Task directions:
Every line below should be duplicated exactly.

Stored data entries:
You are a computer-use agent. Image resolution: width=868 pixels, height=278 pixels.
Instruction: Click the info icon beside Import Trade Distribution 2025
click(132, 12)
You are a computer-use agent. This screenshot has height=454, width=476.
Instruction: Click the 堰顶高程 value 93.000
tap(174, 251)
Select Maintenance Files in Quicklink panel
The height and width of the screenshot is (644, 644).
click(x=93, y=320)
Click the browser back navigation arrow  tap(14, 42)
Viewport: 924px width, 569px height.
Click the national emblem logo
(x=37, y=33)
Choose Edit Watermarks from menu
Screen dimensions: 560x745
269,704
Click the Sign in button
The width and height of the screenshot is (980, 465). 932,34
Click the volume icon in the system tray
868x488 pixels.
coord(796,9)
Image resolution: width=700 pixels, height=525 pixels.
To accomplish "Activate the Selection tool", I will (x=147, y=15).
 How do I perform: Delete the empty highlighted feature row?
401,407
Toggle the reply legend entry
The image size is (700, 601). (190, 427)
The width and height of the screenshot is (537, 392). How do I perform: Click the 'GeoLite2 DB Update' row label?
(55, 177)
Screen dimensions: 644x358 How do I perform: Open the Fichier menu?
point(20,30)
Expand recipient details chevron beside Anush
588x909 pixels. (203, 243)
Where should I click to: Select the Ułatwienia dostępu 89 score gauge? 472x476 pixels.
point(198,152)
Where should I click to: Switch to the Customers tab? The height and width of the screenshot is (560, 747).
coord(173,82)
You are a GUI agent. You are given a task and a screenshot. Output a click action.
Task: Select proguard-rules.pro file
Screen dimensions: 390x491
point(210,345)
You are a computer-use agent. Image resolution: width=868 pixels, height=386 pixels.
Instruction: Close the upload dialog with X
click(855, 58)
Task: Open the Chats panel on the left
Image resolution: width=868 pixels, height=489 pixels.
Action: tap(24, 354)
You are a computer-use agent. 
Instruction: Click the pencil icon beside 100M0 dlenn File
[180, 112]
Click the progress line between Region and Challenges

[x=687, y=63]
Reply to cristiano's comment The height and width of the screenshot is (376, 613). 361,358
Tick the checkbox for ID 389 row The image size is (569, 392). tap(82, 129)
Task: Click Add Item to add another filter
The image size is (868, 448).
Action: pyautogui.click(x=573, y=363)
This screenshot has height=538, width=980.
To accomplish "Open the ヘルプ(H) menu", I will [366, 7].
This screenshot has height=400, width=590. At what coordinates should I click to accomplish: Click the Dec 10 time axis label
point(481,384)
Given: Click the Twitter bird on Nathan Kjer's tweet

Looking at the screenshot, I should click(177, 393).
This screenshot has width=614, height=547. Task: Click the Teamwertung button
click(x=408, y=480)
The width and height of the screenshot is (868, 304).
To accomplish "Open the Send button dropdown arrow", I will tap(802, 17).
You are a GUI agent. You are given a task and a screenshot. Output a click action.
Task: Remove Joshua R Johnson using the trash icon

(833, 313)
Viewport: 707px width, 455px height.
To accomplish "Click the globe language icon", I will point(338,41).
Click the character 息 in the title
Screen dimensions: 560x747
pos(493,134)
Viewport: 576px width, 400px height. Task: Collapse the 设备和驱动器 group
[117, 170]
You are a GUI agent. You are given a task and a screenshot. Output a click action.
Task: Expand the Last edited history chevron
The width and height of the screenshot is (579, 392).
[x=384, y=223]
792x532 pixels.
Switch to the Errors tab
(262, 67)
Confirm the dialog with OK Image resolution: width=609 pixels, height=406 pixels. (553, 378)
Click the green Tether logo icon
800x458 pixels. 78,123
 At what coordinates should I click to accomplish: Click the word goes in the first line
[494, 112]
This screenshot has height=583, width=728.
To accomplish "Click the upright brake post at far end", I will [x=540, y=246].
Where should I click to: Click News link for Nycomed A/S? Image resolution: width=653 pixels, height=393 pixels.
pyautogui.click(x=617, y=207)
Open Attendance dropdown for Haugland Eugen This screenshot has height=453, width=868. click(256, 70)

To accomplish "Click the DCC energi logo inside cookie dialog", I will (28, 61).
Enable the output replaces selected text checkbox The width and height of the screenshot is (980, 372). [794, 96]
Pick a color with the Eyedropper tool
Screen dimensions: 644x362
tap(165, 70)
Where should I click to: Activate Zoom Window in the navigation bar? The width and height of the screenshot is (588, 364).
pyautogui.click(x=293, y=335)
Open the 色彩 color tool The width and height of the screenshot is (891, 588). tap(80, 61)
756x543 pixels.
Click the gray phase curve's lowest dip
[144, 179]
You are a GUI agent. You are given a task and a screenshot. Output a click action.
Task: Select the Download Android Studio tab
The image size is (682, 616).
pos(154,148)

Written solution:
You are a computer-use agent. Image resolution: width=868 pixels, height=278 pixels.
Instruction: Click the info icon beside Import Trade Distribution 2025
click(132, 12)
You are a computer-use agent. This screenshot has height=454, width=476.
Instruction: Click the 堰顶高程 value 93.000
tap(174, 251)
Select Maintenance Files in Quicklink panel
The height and width of the screenshot is (644, 644).
click(x=93, y=320)
Click the browser back navigation arrow  tap(14, 42)
Viewport: 924px width, 569px height.
Click the national emblem logo
(x=37, y=33)
Choose Edit Watermarks from menu
Screen dimensions: 560x745
269,704
Click the Sign in button
The width and height of the screenshot is (980, 465). 932,34
Click the volume icon in the system tray
868x488 pixels.
coord(796,9)
Image resolution: width=700 pixels, height=525 pixels.
To accomplish "Activate the Selection tool", I will (x=147, y=15).
 How do I perform: Delete the empty highlighted feature row?
401,407
Toggle the reply legend entry
The image size is (700, 601). (190, 427)
The width and height of the screenshot is (537, 392). How do I perform: Click the 'GeoLite2 DB Update' row label?
(55, 177)
Screen dimensions: 644x358 How do I perform: Open the Fichier menu?
point(20,30)
Expand recipient details chevron beside Anush
588x909 pixels. (203, 243)
Where should I click to: Select the Ułatwienia dostępu 89 score gauge? 472x476 pixels.
point(198,152)
Where should I click to: Switch to the Customers tab? The height and width of the screenshot is (560, 747).
coord(173,82)
You are a GUI agent. You are given a task and a screenshot. Output a click action.
Task: Select proguard-rules.pro file
Screen dimensions: 390x491
point(210,345)
You are a computer-use agent. Image resolution: width=868 pixels, height=386 pixels.
Instruction: Close the upload dialog with X
click(855, 58)
Task: Open the Chats panel on the left
Image resolution: width=868 pixels, height=489 pixels.
Action: tap(24, 354)
You are a computer-use agent. 
Instruction: Click the pencil icon beside 100M0 dlenn File
[180, 112]
Click the progress line between Region and Challenges

[x=687, y=63]
Reply to cristiano's comment The height and width of the screenshot is (376, 613). 361,358
Tick the checkbox for ID 389 row The image size is (569, 392). tap(82, 129)
Task: Click Add Item to add another filter
The image size is (868, 448).
Action: pyautogui.click(x=573, y=363)
This screenshot has height=538, width=980.
To accomplish "Open the ヘルプ(H) menu", I will [366, 7].
This screenshot has height=400, width=590. At what coordinates should I click to accomplish: Click the Dec 10 time axis label
point(481,384)
Given: Click the Twitter bird on Nathan Kjer's tweet

Looking at the screenshot, I should click(177, 393).
This screenshot has width=614, height=547. Task: Click the Teamwertung button
click(x=408, y=480)
The width and height of the screenshot is (868, 304).
To accomplish "Open the Send button dropdown arrow", I will tap(802, 17).
You are a GUI agent. You are given a task and a screenshot. Output a click action.
Task: Remove Joshua R Johnson using the trash icon

(833, 313)
Viewport: 707px width, 455px height.
To accomplish "Click the globe language icon", I will point(338,41).
Click the character 息 in the title
Screen dimensions: 560x747
pos(493,134)
Viewport: 576px width, 400px height. Task: Collapse the 设备和驱动器 group
[117, 170]
You are a GUI agent. You are given a task and a screenshot. Output a click action.
Task: Expand the Last edited history chevron
The width and height of the screenshot is (579, 392).
[x=384, y=223]
792x532 pixels.
Switch to the Errors tab
(262, 67)
Confirm the dialog with OK Image resolution: width=609 pixels, height=406 pixels. (553, 378)
Click the green Tether logo icon
800x458 pixels. 78,123
 At what coordinates should I click to accomplish: Click the word goes in the first line
[494, 112]
This screenshot has height=583, width=728.
To accomplish "Click the upright brake post at far end", I will [x=540, y=246].
Where should I click to: Click News link for Nycomed A/S? Image resolution: width=653 pixels, height=393 pixels.
pyautogui.click(x=617, y=207)
Open Attendance dropdown for Haugland Eugen This screenshot has height=453, width=868. click(256, 70)

To accomplish "Click the DCC energi logo inside cookie dialog", I will (28, 61).
Enable the output replaces selected text checkbox The width and height of the screenshot is (980, 372). [794, 96]
Pick a color with the Eyedropper tool
Screen dimensions: 644x362
tap(165, 70)
Where should I click to: Activate Zoom Window in the navigation bar? The width and height of the screenshot is (588, 364).
pyautogui.click(x=293, y=335)
Open the 色彩 color tool The width and height of the screenshot is (891, 588). tap(80, 61)
756x543 pixels.
Click the gray phase curve's lowest dip
[144, 179]
You are a GUI agent. You are given a task and a screenshot. Output a click action.
Task: Select the Download Android Studio tab
The image size is (682, 616).
pos(154,148)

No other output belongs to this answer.